Sunday, February 5, 2012

We're Off!

 
Saturday, Feb. 4, 2012 – On the (rail)road at last!

3:50 in the afternoon, and we’re off – ten minutes ahead of schedule, even.  We checked in the car at the Auto Train station at 12:50, boarded at the train at 2:30, and pulled out of Lorton shortly before 4 p.m.  Right now, we’re on the upper level of car 5343 in our cozy roomette..  Roomette 3 provides nearly all the comforts of home are within easy reach:   facing seats, an extension table, room to store our bags and hang our coats, today’s Washington Post.  Two bottles of spring water were waiting for us.  There’s a mirror, coat hook, hangers, curtains at the windows and door, heating and lighting controls, a music system, and an electrical outlet.  Before we got underway, we walked up to the lounge car for free snacks. 

There’s also a woman across the hall with a cackling laugh and her male companion whose booming voice bounces off the walls of the narrow corridor.  They’ve obviously enjoyed the free wine offered in the lounge car during the recent happy hour.  If we want to watch a movie, Moneyball will be showing twice this evening in the lounge car.  Our dinner seating is at 7 p.m. and our steward asked when we’d like him to make up the beds (upper and lower berths).  There’s a bathroom a few steps from our roomette and a beverage station at each end of our car – complimentary coffee, bottled water, and ice.  
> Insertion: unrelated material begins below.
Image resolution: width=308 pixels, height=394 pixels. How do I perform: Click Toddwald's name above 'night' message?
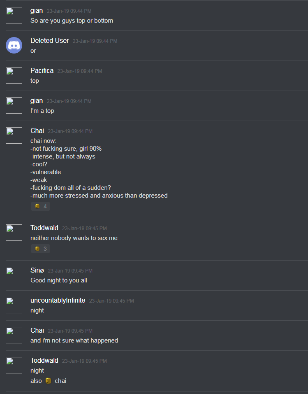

Looking out the window, we see a day that seems like it never quite woke up – milky sky, colors subdued – as if a few drops of India ink had been spilled into a saucer of water and a sooty gray veil brushed over the landscape.  With no sun and no shadows, I lose my sense of direction, but I’m sure we’re going south.  We’ve passed Quantico (home of the Marine base) and are approaching Fredericksburg.  At one point, we saw a river, the same winter white as the sky.  Most of the time, however, we’ve been traveling alongside shorn fields, muddy tracks of red clay soil, and forests of forlorn bare trees.  An occasional dilapidated farm building or a murky swamp appears.  In the distance, there’s a sudden blaze of orange where someone is probably burning brush.  The grays outside are darkening as the train slowly wends its way through a neighborhood of Victorian houses in Frederickburg.  We’ll cross the Virginia/North Carolina state line shortly before 8 pm and then enter South Carolina about 90 minutes later.  We’ll reach Charleston shortly before midnight, but I hope to be asleep by then (not that we could see much anyway).  The train goes through Savannah, a city I’d love to visit someday.  If all goes according to schedule, we’ll roll into Florida around 5 in the morning and reach our destination, Sanford, around 9:30 a.m.

And as Elliott and I travel south, Elisa and Christian are traveling north in the rented U-Haul.  Perhaps they’ve already reached New York City and are unloading the van on a rain-slicked street on the Lower East Side.  I remember the excitement of moving away to a new city in my twenties.  In my case, it was Boston, a city where I subsequently lived for eleven years, until I moved to France with Elliott.  I’m very pleased that Elisa is going to have her chance now.  Personally, at this point in my life, I’m quite content to stay exactly where I am.  In fact, Elliott reminded me earlier today that February 4 is the anniversary of our move to Fairfax.  I could hardly believe we’ve lived in our house for 16 years.  That’s longer than I’ve lived in any one place.  It seems like only yesterday that we were stomping through the snow drifts during that blizzard in 1996. 

Dinner in the dining car:  linen tablecloths and napkins, fresh flowers on the table, complimentary wine.  It was certainly a step up from the snack bar on the Washington – New York Amtrak route.  Tournedos cooked to order for Elliott, grilled salmon for me, and two congenial dining companions.  The steward turned our roomette into a sleeping cell at 9:30 p.m.  Shortly thereafter, I climbed into the upper bunk since it was impossible to find a way to sit comfortably.  Lights out at 10.